Centaurea stoebe ssp. micranthos
- Centaurea stoebe ssp. micranthos is an herbaceous biennial or perennial plant that readily invades open areas. Its name is derived from the black margins of the flower bract tips which give the flower heads a spotted look.
- A basal rosette of deeply lobed leaves is produced the first year. Rosette leaves are deeply lobed, petiolate, and approximately 8 in. (20 cm) long. Flowering stems are 1-4 ft. (0.3-1.2 m) tall and branched. Stem leaves are alternate and may be slightly lobed or linear. Leaves become smaller and less lobed toward the apex.
- The small purple to pink flowers bloom in the early summer.
- Mature seeds are shiny black and produced in erect, slender green pods which turn pale brown when mature. The copious seeds are distributed by the wind and contaminated hay.
- Ecological Threat
- Centaurea stoebe ssp. micranthos invades a wide variety of habitats including pastures, open forests, prairies, meadows, old fields, and disturbed areas. It displaces native vegetation and reduces the forage potential for wildlife and livestock. It is native to Europe and western Asia. It was accidentally introduced into North America in contaminated alfalfa and clover seed in the late 1800s.
Spotted knapweed is a native of Europe and western Asia with its distribution from central and southeast Europe, northern Italy, and central Russia.
Introduction to North America
It was accidentally introduced into North America in 1890s in alfalfa seed from Asia Minor (Mauer et al., 1987). The seeds of spotted knapweed were also believed to be released into port in Victoria British Columbia in 1893 as contaminate in ship ballast. Spotted knapweed was first collected in Victoria British Columbia in 1893. Spotted knapweed began to spread rapidly about 50 years ago. It has now spread into 45 of the 50 U.S. states and is found in Canada from Nova Scotia to British Columbia. It is listed as a noxious weed in 13 states (USDA, 2005). Spotted knapweed has been a serious invader of rangelands in the Rocky Mountain region and has invaded 1.9 million ha (4.7 million acres) in Montana alone.

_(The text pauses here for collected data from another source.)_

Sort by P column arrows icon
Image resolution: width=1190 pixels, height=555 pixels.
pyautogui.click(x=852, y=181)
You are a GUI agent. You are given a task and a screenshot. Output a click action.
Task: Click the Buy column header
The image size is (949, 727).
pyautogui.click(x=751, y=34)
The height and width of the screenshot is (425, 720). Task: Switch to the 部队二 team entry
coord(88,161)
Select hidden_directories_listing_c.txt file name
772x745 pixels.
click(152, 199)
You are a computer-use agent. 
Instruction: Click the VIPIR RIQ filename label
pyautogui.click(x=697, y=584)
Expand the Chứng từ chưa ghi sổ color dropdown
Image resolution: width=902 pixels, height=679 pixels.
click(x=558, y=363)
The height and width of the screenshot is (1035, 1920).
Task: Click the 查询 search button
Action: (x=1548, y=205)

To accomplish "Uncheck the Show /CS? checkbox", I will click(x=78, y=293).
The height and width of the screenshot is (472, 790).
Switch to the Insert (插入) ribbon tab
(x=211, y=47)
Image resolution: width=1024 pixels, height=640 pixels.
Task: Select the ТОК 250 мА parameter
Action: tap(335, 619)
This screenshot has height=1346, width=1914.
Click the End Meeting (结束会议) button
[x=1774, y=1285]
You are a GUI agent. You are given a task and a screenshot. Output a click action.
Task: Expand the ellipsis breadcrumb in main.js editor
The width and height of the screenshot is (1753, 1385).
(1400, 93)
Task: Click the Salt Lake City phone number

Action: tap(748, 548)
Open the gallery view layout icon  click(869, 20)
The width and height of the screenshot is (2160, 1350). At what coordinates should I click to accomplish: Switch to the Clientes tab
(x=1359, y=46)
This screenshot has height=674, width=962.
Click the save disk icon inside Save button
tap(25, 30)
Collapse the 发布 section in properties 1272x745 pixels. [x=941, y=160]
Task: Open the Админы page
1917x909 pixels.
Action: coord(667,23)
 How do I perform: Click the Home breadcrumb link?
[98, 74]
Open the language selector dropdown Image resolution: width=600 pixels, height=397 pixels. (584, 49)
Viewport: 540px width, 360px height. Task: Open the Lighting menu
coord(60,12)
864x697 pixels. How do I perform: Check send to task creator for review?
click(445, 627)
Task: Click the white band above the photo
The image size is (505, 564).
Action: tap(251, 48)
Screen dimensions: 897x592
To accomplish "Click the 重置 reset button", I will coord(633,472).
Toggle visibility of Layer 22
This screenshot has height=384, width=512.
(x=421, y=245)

A native of Europe, C. maculosa was accidentally introduced to North America most likely in the 1890s in alfalfa seed from Asia Minor (Maddox 1979). Spotted knapweed was collected in Victoria, B.C. in 1893 (Moore and Frankton 1974). It is assumed that soil carried on ships as ballast and unloaded in the port transported knapweed seed to this site at that time (Roche et al. 1986). Although the earliest collections of C. maculosa are from coastal areas of British Columbia and Washington, evidence of observed densities and directions of spread suggest it has moved into Washington more rapidly from the east (Roche et al. 1986). This species was abundant in Montana before it became common in Washington (Roche et al. 1986).
Approximately 1.5 million ha of pasture and rangeland in Washington, Montana, Idaho, Oregon and California are infested with knapweed, and it threatens 10.7 million ha in western Canada (Harris and Cranston 1979). Inceptisol soils are susceptible to spotted knapweed invasion in western Canada (Harris and Cranston 1979). In 1988, Alberta reported 145 sites of scattered individuals (Ali 1988). British Columbia reported that 100,000 acres were presently occupied by Centaurea species, and 2.7 million acres could potentially be infested. Diffuse knapweed accounted for 75% of that total area infested, with spotted knapweed accounting for the second largest area (Cranston, 1988). In Montana spotted knapweed occupies 4.7 million acres (Lacey 1988), the largest area in one state or province. There it appears best adapted to well-drained, light-textured soils that receive summer rainfall, including habitats dominated by Ponderosa pine and Douglas fir, as well as foothill prairie habitats with bluebunch wheatgrass, needle-and-thread, and Idaho fescue (Chicoine 1984). In Washington, spotted knapweed rates third among the state's knapweeds, with four percent of the total acreage. It is reported in 19 counties, with a total area of 10,777 ha. Ninety-two percent of the spotted knapweed is found in three northeastern counties (Roche and Roche 1988). Thirty-nine percent (4,253 ha) grows on land classified as industrial, including gravel pits, stockpiles, power lines, grain elevators, railroad, and equipment yards. These are strategic seed distribution points (Roche and Roche 1988). Seventeen percent occurs on pasture, range, and timbered range, and sixty-eight percent of this pasture-range-timbered range total is on pasture (Roche and Roche 1988). In the counties that reported few infestations, the plants were almost exclusively along roads or in urban areas. In central Washington, it is often associated with irrigation, preferring areas of high available moisture, including areas of deep soil with threetip sagebrush/fescue and roadsides receiving runoff (Roche et al. 1986). C. maculosa occurs statewide as individuals or small colonies in North Dakota, and on at least 32 sites in 10 counties in Utah. In Oregon, it grows on 121,600 acres in 23 counties. Spotted knapweed seems to occur along the more mesic margins of the range of the more widely distributed diffuse knapweed (Centaurea diffusa) (personal communication, Larry Larson)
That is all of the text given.